The One News Colmar Brunton poll in Mt Albert will, doubtless, sustain the morale of the Labour Party. But I think the revival of fortune began a little while ago in Mt Albert, simply because Mt Albert gave Labour a welcome escape from the unbearable lightness of being that is a new Opposition's lot.
It's intriguing to recall that for weeks after Helen Clark announced her resignation, Mt Albert was shaping up as a potential humiliation for Labour. The "Tizard factor" meme was in full flow and Phil Twyford was copping patronising catcalls from National members every time he stood in the House. The rival camps of remaining Labour nominees were bitching at each other and the eventual candidate, David Shearer was caught up in a faux scandal over something he wrote a decade ago in an academic journal.
What happened then was that an actual election campaign had to start. And at that point, Labour had an advantage: a strong local electorate organisation with a call on some of the party's better Auckland talent.
It started to show quite quickly. While the other parties got up a few hoardings on the usual public sites, the big, red, simple Shearer signs seemed to be on private fences on every second street corner in the electorate. Could there really be that many party members? There weren't. The hoardings were placed through old-fashioned cold-calls: "Are you a Labour supporter? Yes? How would you feel about having a sign up on your fence for the duration of the campaign?"
That changed the campaign more than you might think. As the other parties eventually caught on, their signs started to go up on the same basis. And electors, flushed with democracy, got into it. There is a house on Western Springs Road proudly displaying hoardings for both Act's John Boscawen and the Greens' Russel Norman.
They knocked on doors too. The weekend before last, I came out my front door to find Labour MPs Grant Robertson and Maryan Street visiting every house in my street. That's old-fashioned campaigning of the kind that is possible in an electorate race, where you actually stand a chance of making direct contact with a significant proportion of voters.

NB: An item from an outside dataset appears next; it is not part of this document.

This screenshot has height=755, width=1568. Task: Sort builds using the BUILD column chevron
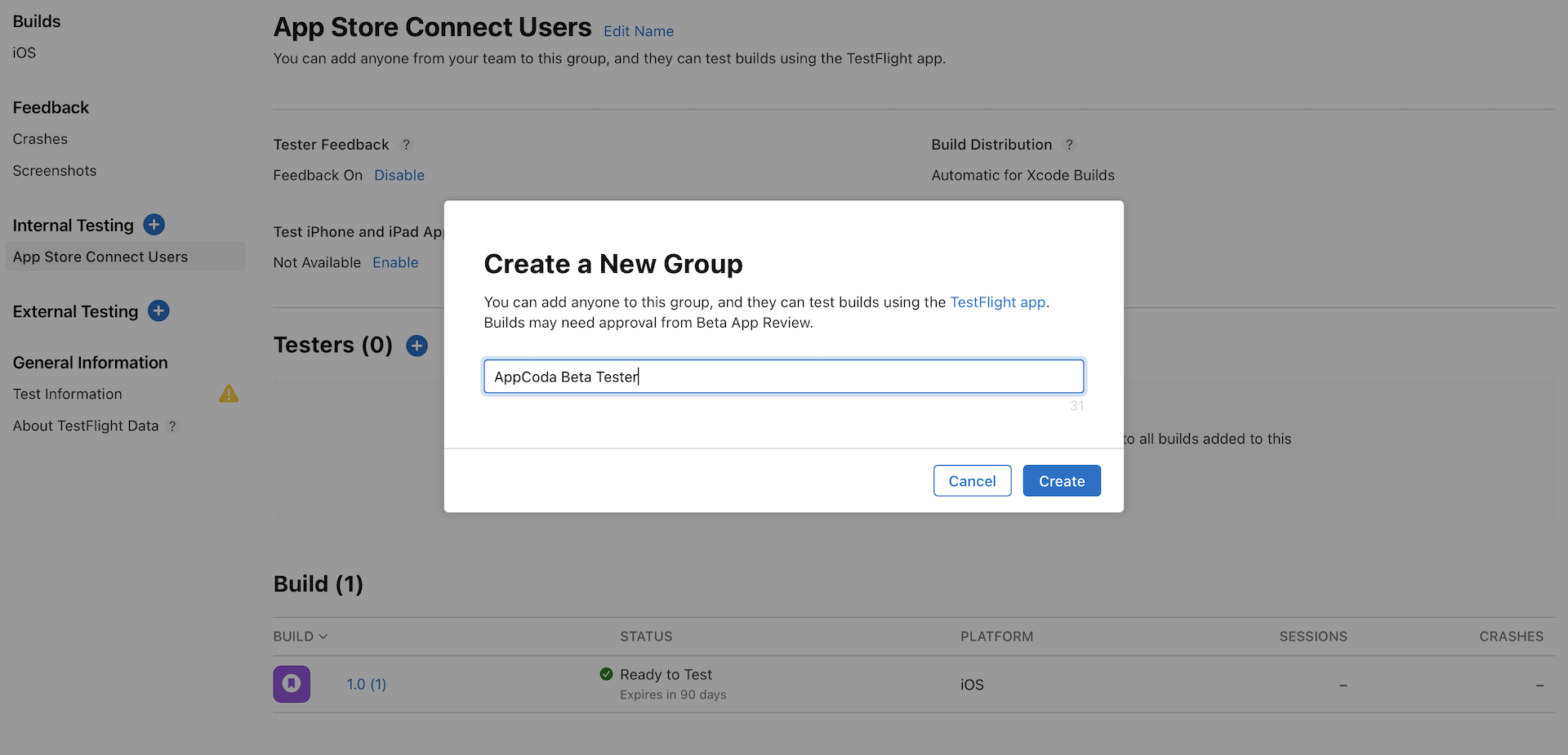pos(323,636)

National's choice of candidate, it is now clear, was unfortunate. But that was the case before she opened her mouth. National ditched all its accumulated local strength when it passed over a loyal longtime candidate in Ravi Musuku. Declaring Lee to be similarly "multicultural" possibly added to the insult.
Russel Norman and the Greens don't look like winning, but they shouldn't be disappointed. The campaign has established Norman as a national media figure. Norman has also been big enough to concede (in the interview Damian and I did with him on Public Address Radio) that his tone at the beginning of the campaign was wrong, and adjusted it accordingly. If anything, the fault in their campaign has been that it has tried to trade on the acknowledged magic of the Greens' general election branding.

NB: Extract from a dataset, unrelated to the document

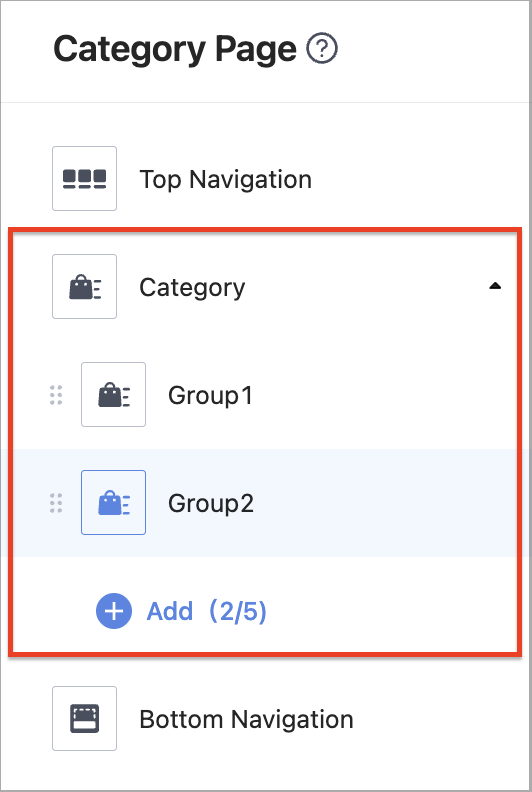
Task: Click the Add link to add group
Action: [x=170, y=611]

Even Act's John Boscawen has got himself some useful campaigning experience. He has engaged in his campaign in good faith, and hopefully he'll learn that there are better ways to win hearts and minds than driving around residential streets with a bloody great big loudspeaker.
There are, of course, the issues. The Waterview connection decision certainly didn't help Melissa Lee, and the Rising of Auckland around National's handling of its Supercity plans did help Shearer. It also provided a brilliant opening for Twyford, who is turning out to be the kind of hard-nosed Auckland issues spokesman who makes the government nostalgic for his predecessor
But I think it's more significant that Shearer -- a decent and intelligent man but hardly a natural campaigner -- has had the assistance of a motivated party base. His task now will be to make sure those people who say they're going to vote for him actually get to the polls on Saturday.
---
Meanwhile, David Farrar notes that Whaleoil has received an insulting (but not obscene) fax that he has determined to have been sent from the North Shore City Council offices. This is certainly not the kind of thing we should expect to see done with public resources.
"Was it the mayor?" Farrar asks in his headline. Well, if it was, it would be even more improper. But it does bear noting that that Cameron Slater has been spewing abuse at Andrew Wiliams for months. And even if it was Williams, a number of comments posted below it seem to be quite seriously defamatory of him. I suppose the best you can say is that this is what you get when the debate is informed by the likes of Slater -- and when another of Auckland's mayors seems to regard "leaving it to Whaleoil" as a political strategy.